U.S. trade rep and ex Dallas mayor Ron Kirk envies Atlanta’s universities
By Maria Saporta
U.S. Trade Representative Ron Kirk came to Atlanta for a meeting Tuesday afternoon with business leaders at the Metro Atlanta Chamber hoping to galvanize support for a bi-partisan solution to prevent the nation falling off the fiscal cliff by the end of the year.
But it was the comments that the former mayor of Dallas said about Atlanta that really captured the attention of the business leaders.
Kirk was the first black mayor of Dallas, but in reality he should have been the fifth. “We exported all of our talent,” Kirk said.
The late Atlanta Mayor Maynard Jackson was born in Dallas. Tom Bradley, the late mayor of Los Angeles, actually came from Calvert, Texas just outside of Dallas. Flamboyant Willie Brown, the former mayor of San Francisco, was born in Mineola, Texas, just outside of Dallas. And Emanuel Cleaver, the former mayor of Kansas City who currently is serving in the U.S. House of Representatives, also came from Dallas.
Back in 1999, a group of Atlanta leaders went to Dallas on the annual LINK trip, when they met with Kirk. And during that trip, Kirk lamented the fact that Maynard Jackson had left Dallas.
Why? To attend Morehouse College. At the time, Dallas did not have a four-year college within its city limits to educate the best and the brightest in the third largest city in Texas. That was still the case in 1999.

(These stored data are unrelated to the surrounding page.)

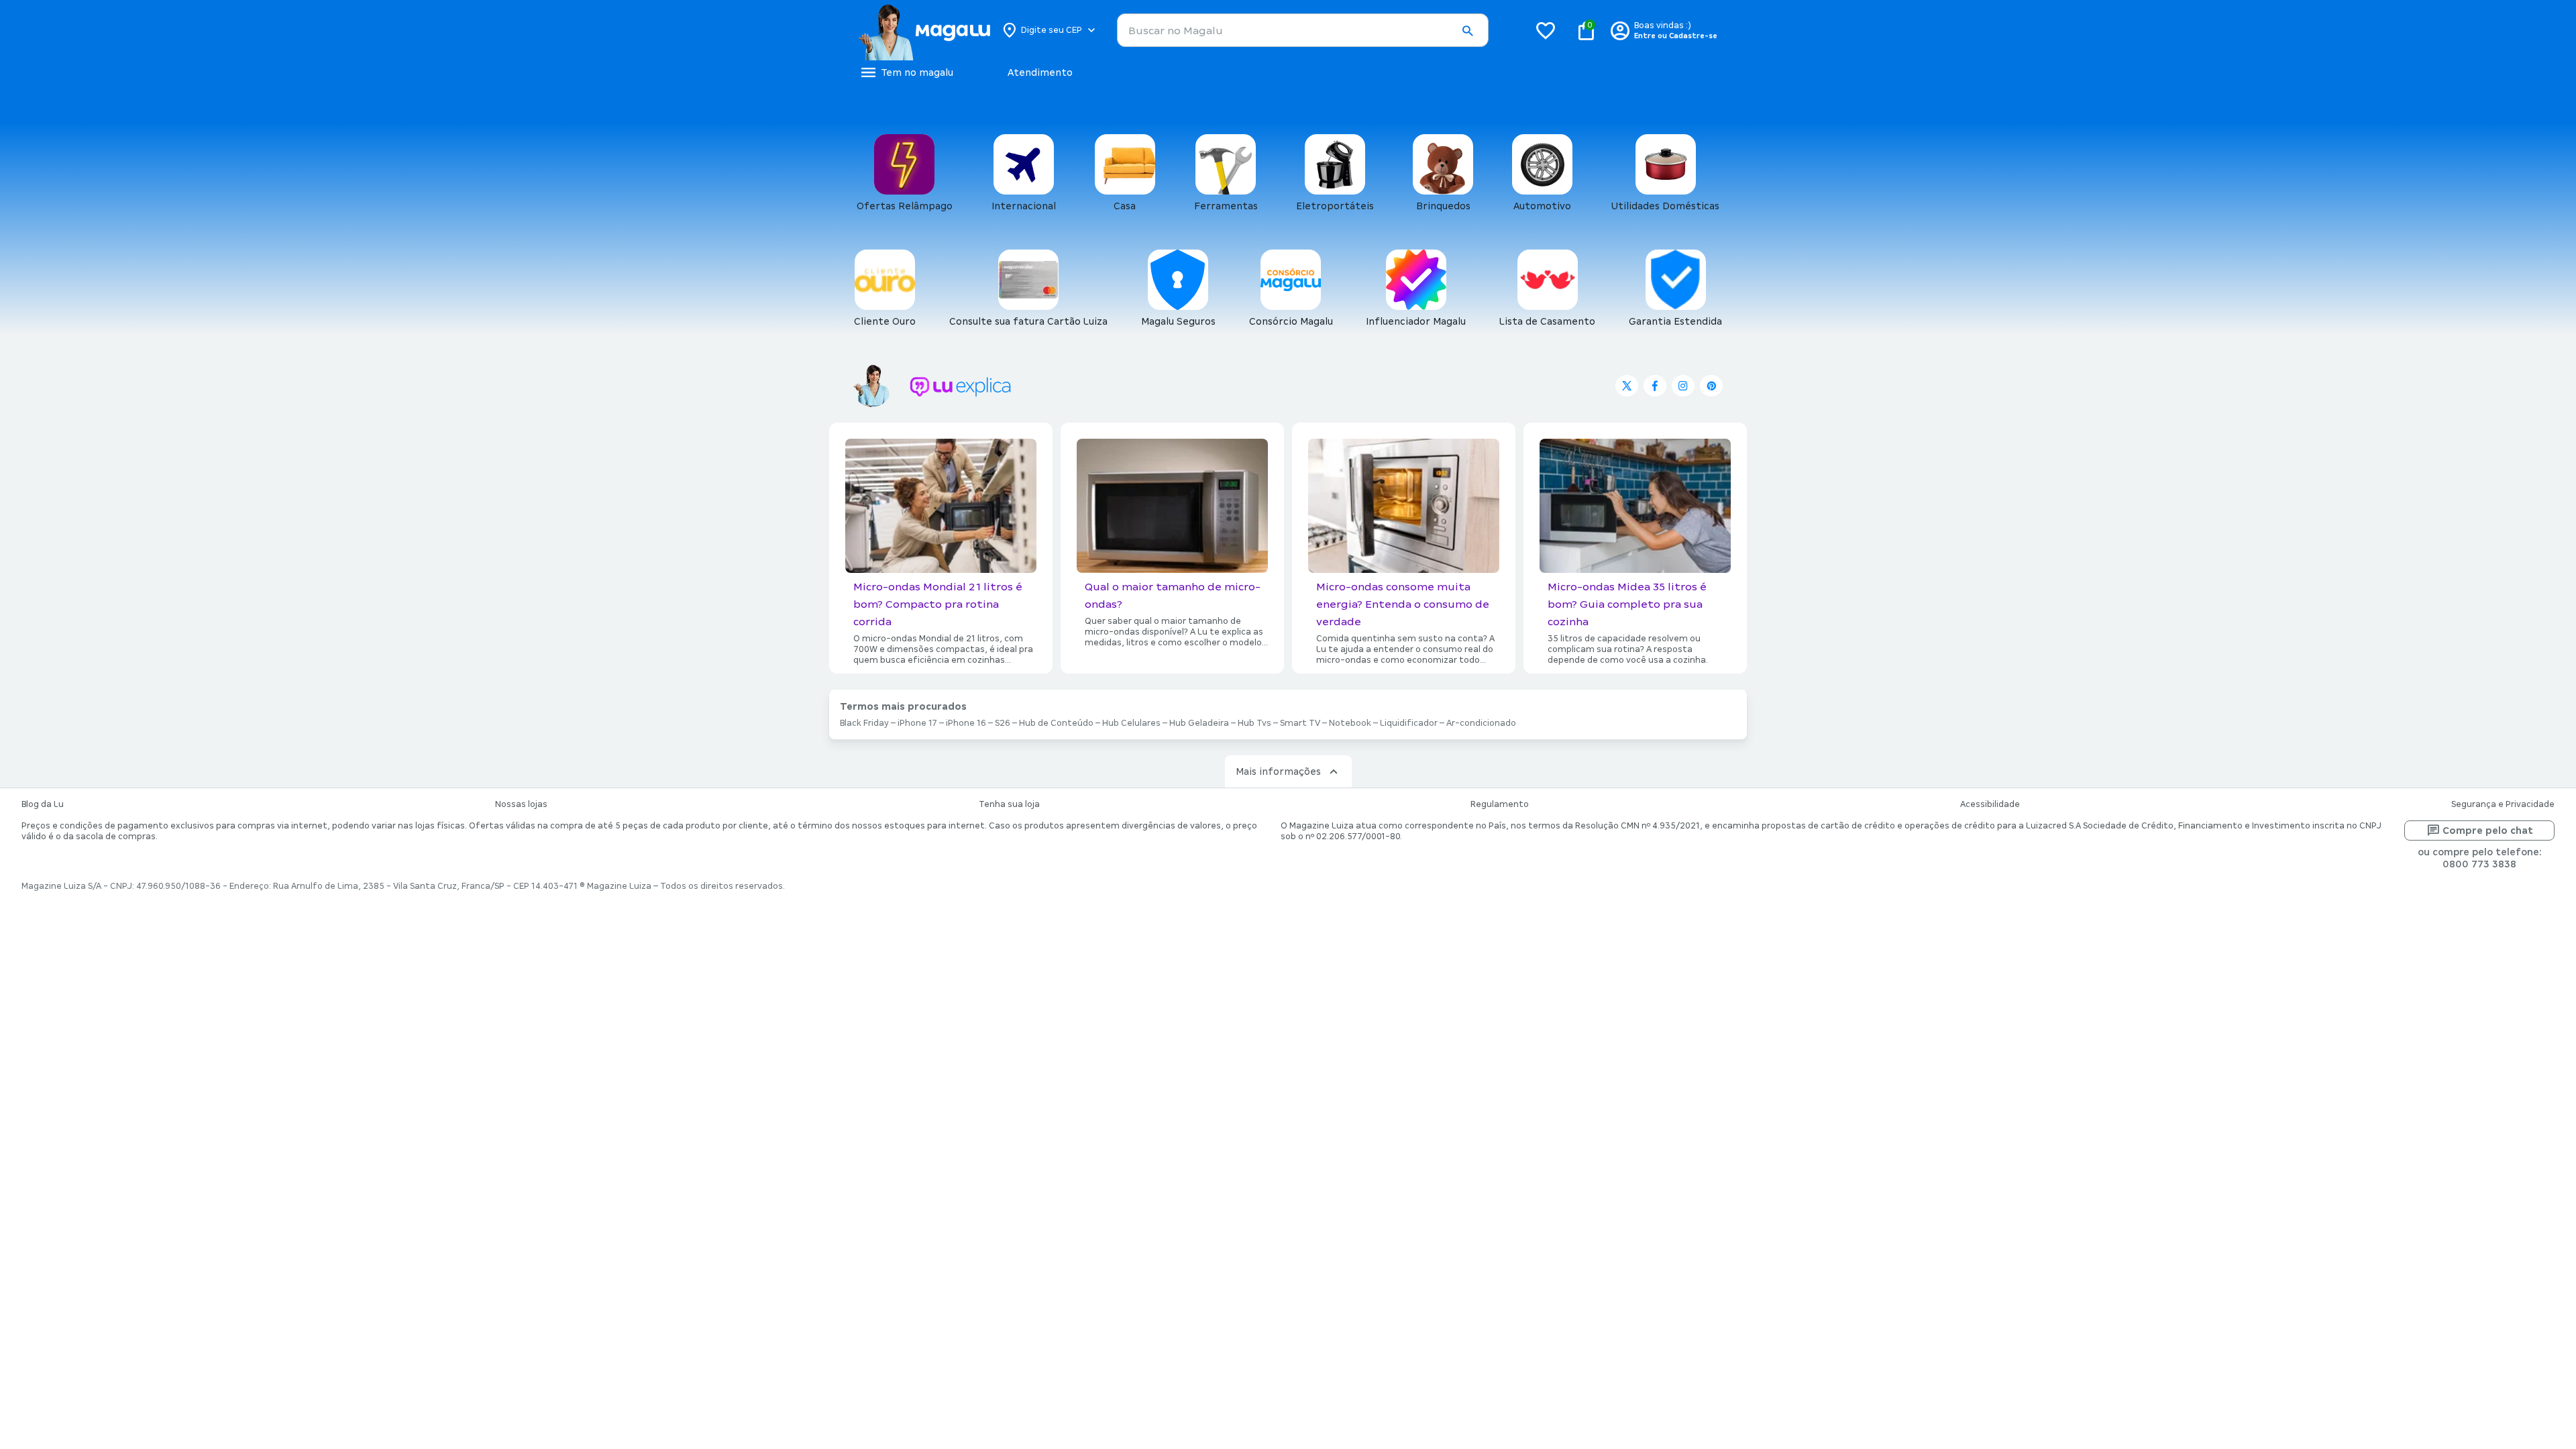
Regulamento (1499, 804)
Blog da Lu (42, 804)
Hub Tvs (1254, 723)
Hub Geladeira (1199, 723)
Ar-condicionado (1481, 723)
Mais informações (1278, 771)
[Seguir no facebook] (1655, 385)
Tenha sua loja (1009, 804)
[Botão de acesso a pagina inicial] (924, 30)
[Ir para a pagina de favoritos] (1545, 30)
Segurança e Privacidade (2503, 804)
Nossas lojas (521, 804)
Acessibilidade (1990, 804)
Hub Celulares (1131, 723)
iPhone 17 (917, 723)
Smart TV (1300, 723)
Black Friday (864, 723)
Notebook (1350, 723)
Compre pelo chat (2488, 830)
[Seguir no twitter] (1626, 385)
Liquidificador (1409, 723)
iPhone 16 (966, 723)
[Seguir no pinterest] (1711, 385)
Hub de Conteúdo (1056, 723)
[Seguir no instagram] (1683, 385)
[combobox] (1303, 30)
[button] (1467, 31)
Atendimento (1040, 72)
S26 (1002, 723)
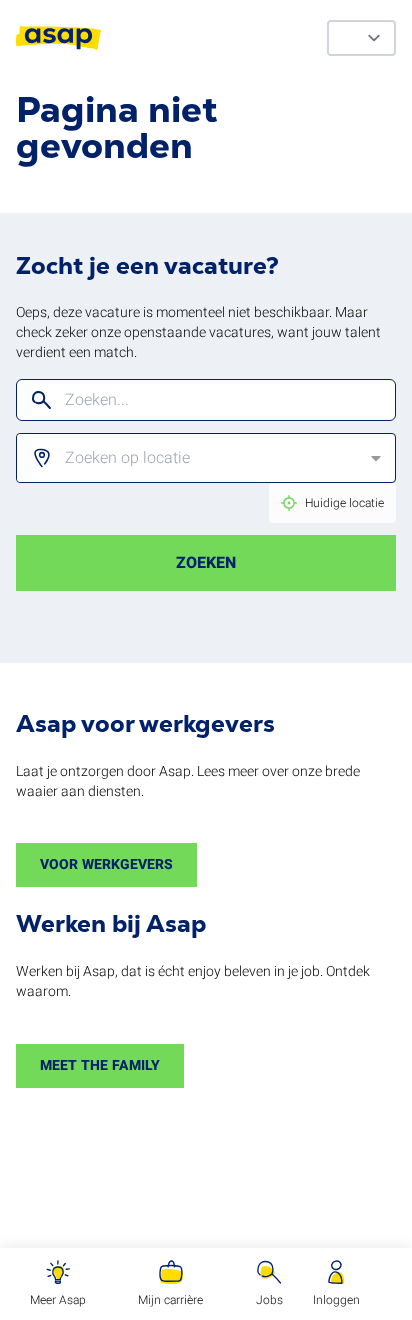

“You have an educational infrastructure that rivals any other city in the country,” Kirk said. “Having the educational cluster you have makes you the envy of most of the mayors in the country, if they’re being honest.”
Kirk explained how it was sometimes difficult for Dallas to compete against Atlanta because business leaders would become aware of the antics on the Dallas City Council. By comparison, Atlanta appeared much more together — playing off its reputation of being a “city too busy to hate.”
When comparing African-Americans in Dallas to those in Atlanta, Kirk remembered some business leaders complaining: “Why can’t we be more like Atlanta.”
To that Kirk would answer: “Because you don’t have five historically-black colleges.” Kirk went on to rapidly list the many colleges and universities in the City of Atlanta — Georgia Tech, Georgia State University, Morehouse, Spelman, Clark-Atlanta and Emory, which actually is not in the city limits.
Then directing his comments to the people at the Metro Atlanta Chamber, Kirk said: “Everybody in this room has a degree.”
Partly because of his efforts when he was mayor of Dallas, there is now a University of North Texas in Dallas, which began in 2000. Currently, it only has about 2,000 students, but Kirk hopes it will grow to having a student body of 20,000.
“Education is the name of the game,” Kirk said. “You have one of the most educated work-force in the country.”
Kirk went on to describe Atlanta’s institutions of higher learning as “jewels.”
But both Atlanta and Dallas are facing the same issues when it comes to K through12 education. “We are competing against the most talented young people in the world,” Kirk said. “We better get serious about education. Our kids are dropping out of school because they can’t read.”
When talking about the danger of going off the fiscal cliff, Kirk said he was “so proud” of U.S. Sen. Saxby Chambliss (R-Georgia) and his willingness to work on a bi-partisan solution to the debt crisis.
Kirk also applauded two business-led efforts — Fix the Debt and No Labels — for working on efforts to reduce the nation’s debt. He added that President Barack Obama’s administration also has been trying to get the U.S. Chamber of Commerce more engaged on the issue.